People say things to me about not being able to imagine what I am going through. And, of course, that is true. I could not really have imagined this before, much like I couldn’t really imagine how profoundly I would love him before he was born. The true breadth and depth and wonder of my love for him couldn’t be felt until that first moment he was in my arms. I remember when he was a baby having a strange moment of clarity and thinking, ‘yeah, I could kill someone.’ Momma bear! Loving your child is infinite. It is a love without condition or boundaries. It is a love that fills your heart so full it hurts.
The missing is felt with equal measure. The missing is as infinite as the love. I couldn’t have known that in Before. I could imagine – any parents greatest fear – I could think about it, but I could not know. In After, I live in the knowing.
On Mother’s Day this year, just weeks before he died, Jackson and I had a long phone conversation. One of those lovely conversations that flows easily – no intended topic or reason for chatting. No destination. We talked a bit about his upcoming 22nd birthday and his actual birthday. I shared my memories of that first summer with him after he was born, spending hours just sitting on the deck looking into his sweet little face and falling so in love with him. I am so grateful I told him that.

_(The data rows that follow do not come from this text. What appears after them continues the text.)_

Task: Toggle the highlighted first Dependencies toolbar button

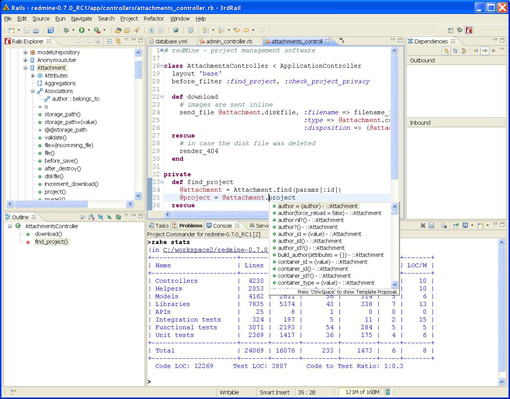Action: click(446, 51)
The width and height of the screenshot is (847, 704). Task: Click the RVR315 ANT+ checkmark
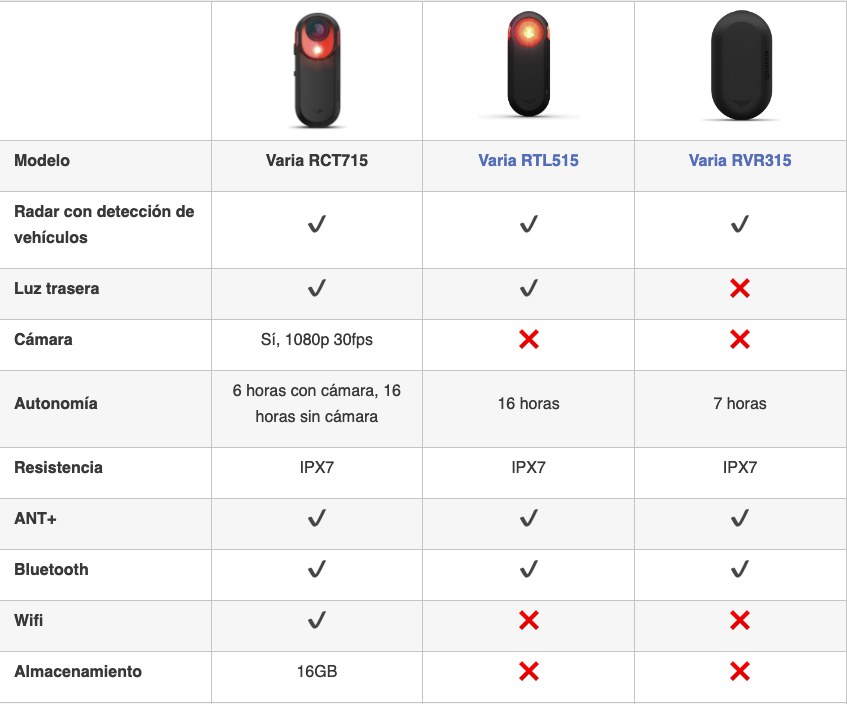(x=740, y=519)

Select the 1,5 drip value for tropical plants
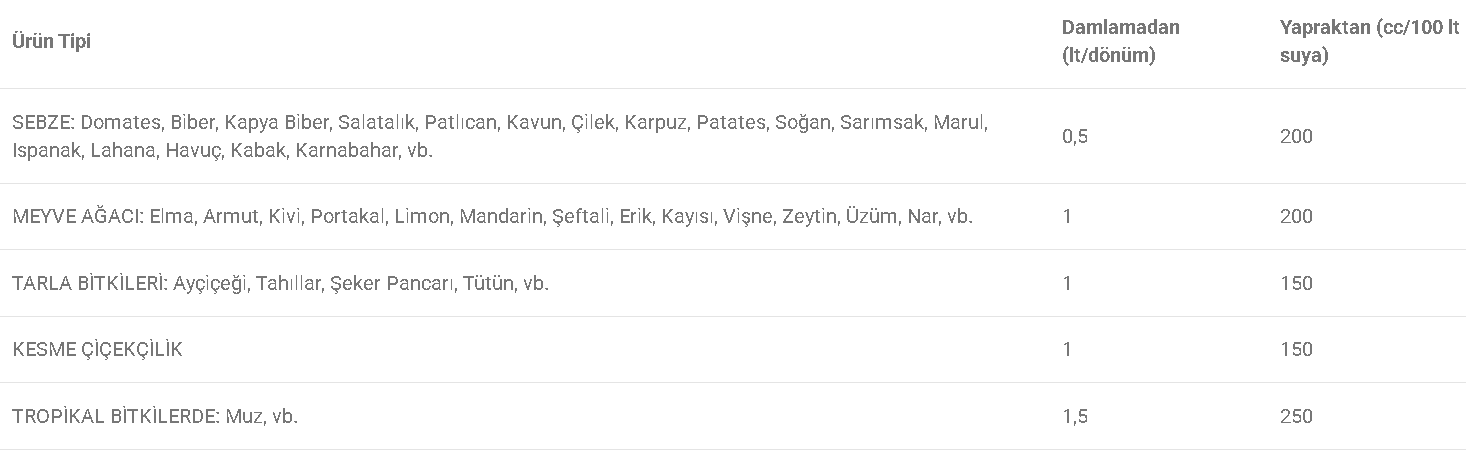tap(1075, 416)
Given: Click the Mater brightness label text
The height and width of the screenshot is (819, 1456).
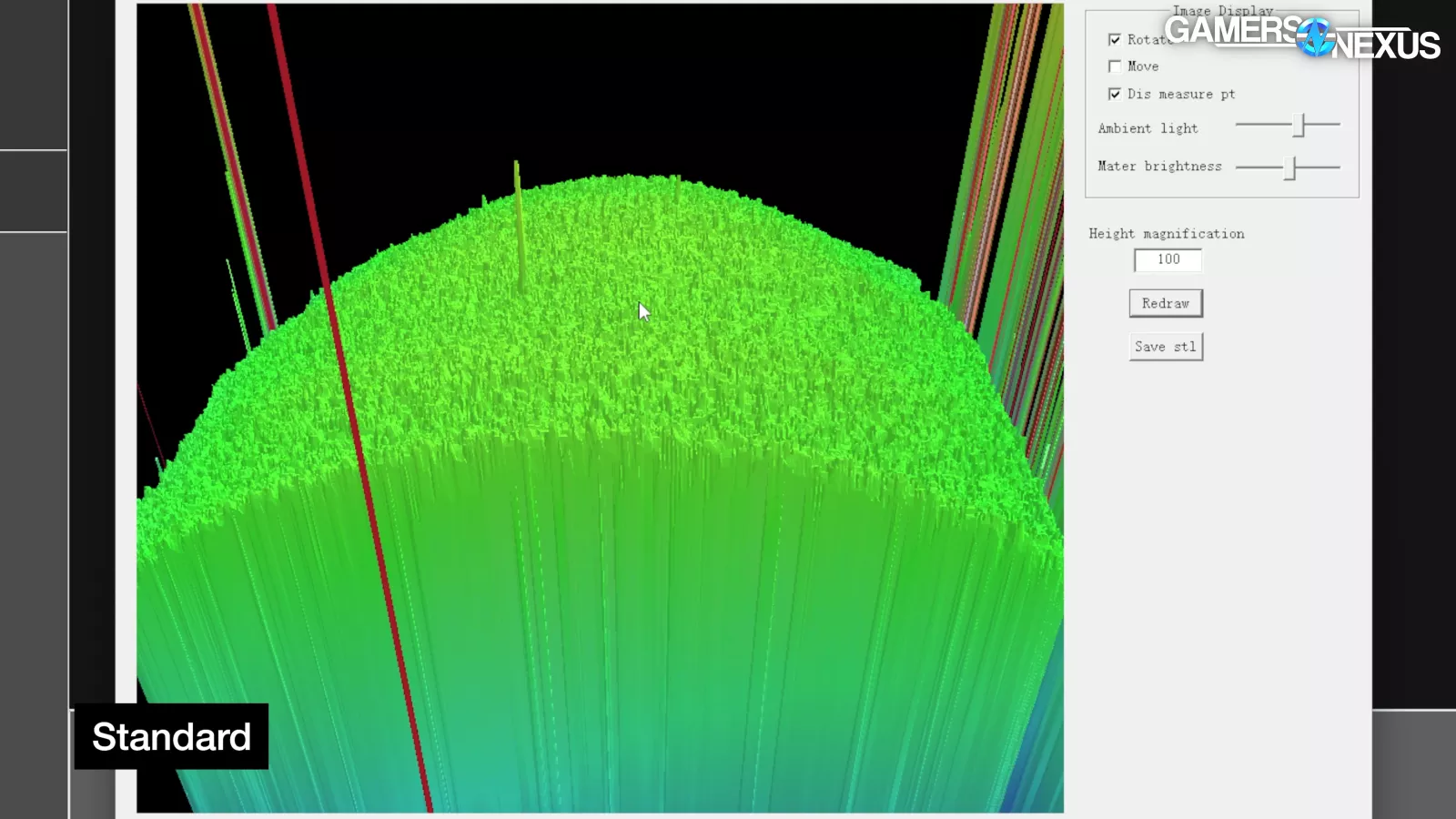Looking at the screenshot, I should [x=1159, y=167].
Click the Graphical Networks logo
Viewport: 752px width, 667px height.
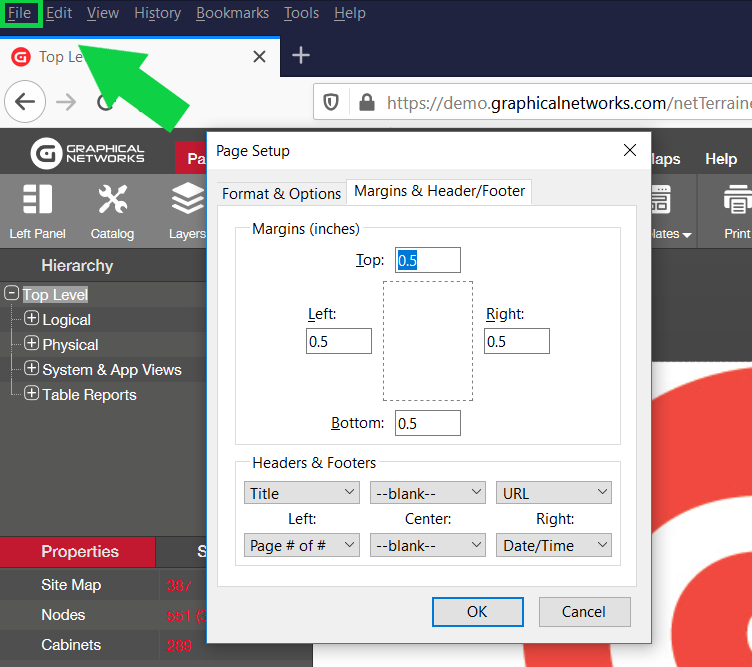point(88,154)
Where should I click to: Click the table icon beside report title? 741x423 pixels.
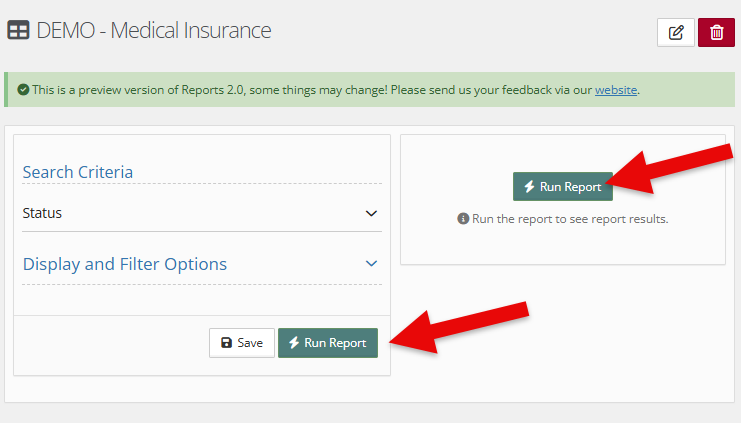point(18,30)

Living in After means having to hold on to memories in a different way. They are precious and finite. Each holds more weight. And, they are the only way to visit Before.

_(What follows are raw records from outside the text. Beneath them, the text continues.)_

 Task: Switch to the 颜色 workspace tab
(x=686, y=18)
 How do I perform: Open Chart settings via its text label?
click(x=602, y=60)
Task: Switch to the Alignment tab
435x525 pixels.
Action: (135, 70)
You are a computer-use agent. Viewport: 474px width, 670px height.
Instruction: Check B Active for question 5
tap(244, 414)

On a recent walk with some friends, one was lamenting about how challenging her daughter has been all summer, about how she and her husband couldn’t wait for her to go back to college. All I could think was how I would give anything, ANYTHING, to have back my worst day with Jackson. Because on the worst day, in the lowest moment, there is still possibility. There is still tomorrow. In death, there is no chance for a different outcome. No possibility for some new experience. Done. In After, the door is always shut.
HELLO?! Jackson is dead! My son died! Stop what you are doing!
But that isn’t how it works. Life, apparently, goes on.
Living in After is strange. The world seems the same – looks the same, but there is a sense of unrealness to it. Like being in Stepford and all is not as it appears. There is a heaviness to the air, a haze that covers everything. Each morning is a bit like Groundhog’s Day. For a nano second, life is as it should be; I am a mother with two sons. But in the length of an inhale, the new reality settles in once again. I am a mother with two sons; one just doesn’t live here anymore. He lives in Before. And, I so miss living in Before with him – all of it – from sleepless nights of worry, arguments, piles of unwashed dishes, and college tuition to the sweetest notes written in my birthday cards and ‘I love you’ at the end of our calls. I miss living where Jackson was in present tense.
The name Grief Momma came to me when I was first thinking about doing this work. It signifies to me both the primary loss I carry, and it is a nod to the Motrin Mommas, or just Mommas, a soccer team of wonderful women who first met on the pitch. Decades later, we are still a group of sorts, sharing lots of other activities, and weathering the ups and downs of life together. In the depths of my loss, I was shown the power of kindness and community through these women.